Una volta si credeva che il Biancospino fosse il corpo trasformato di una strega che si era mutata nella forma di un albero. In realtà è più probabile che gli spiriti visti nel biancospino non fossero streghe mutaforme, ma Driadi o Fate degli alberi.
L’albero o il cespuglio di biancospino fatato ci ricorda la presenza delle Fate che vivono nelle vicinanze. Il biancospino fatato è sacro ed inviolabile, poiché segna i territori delle Fate, ed il terreno circostante è benedetto dalla sua presenza.
La saggezza popolare ci informa che è pura follia tagliare o danneggiare un biancospino, soprattutto se si tratta di un albero solitario che cresce in uno spazio aperto e segna il confine tra vicini, nei pressi di un pozzo sacro, di un cerchio delle fate o di una casa: abbattere un biancospino porta calamità e disgrazie, in quanto significa disonorare o non rispettare i territori delle Fate che vivono vicino a noi.
Onorando il sacro biancospino, gli abitanti del Mondo di Mezzo acquisiscono la capacità di curare e proteggere la santità di ogni aspetto della vita e, in questo modo, divengono più saggi. I giardini delle Sacerdotesse dell’Antica Religione contenevano almeno un cespuglio di Biancospino.
I Greci si servivano dei rami fioriti per adornare gli altari durante le cerimonie nuziali.

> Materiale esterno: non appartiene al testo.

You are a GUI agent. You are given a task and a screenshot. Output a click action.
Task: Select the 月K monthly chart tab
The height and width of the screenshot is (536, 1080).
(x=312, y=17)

Usi magici del Biancospino:

I romani avevano dedicato questa pianta alla dea Flora che regnava sul mese di Maggio, il mese delle purificazioni e della castità, simboleggiata dal bianco dei fiori, ed era usata per decorare i Pali di Maggio, per accrescere la fertilità ed al medesimo scopo viene ancora oggi usata nei matrimoni, specie in Primavera. 

Utilizzata anche per scacciare il malocchio e la sfortuna, usavano adornare le culle dei neonati con piccoli rami fioriti per proteggerli dagli incantesimi.I pescatori lo portano con sé in un sacchettino di stoffa per assicurarsi un’abbondante pesca.

Indossato, ridona felicità in caso di tristezza o depressione.


Piantato in un vaso o nel giardino di casa, protegge dai fulmini e dagli spiriti malvagi e preserva le case dai danni derivanti dalle tempeste.

Personalità dei nati sotto il segno del Biancospino

Temperamento creativo, mobile, rapido, un po’ infantile. Più che del compagno si innamora dell’amore ma, troppo volubile e curioso per fermarsi a lungo, si lascia sedurre per poi fuggire in cerca di un altro fiore.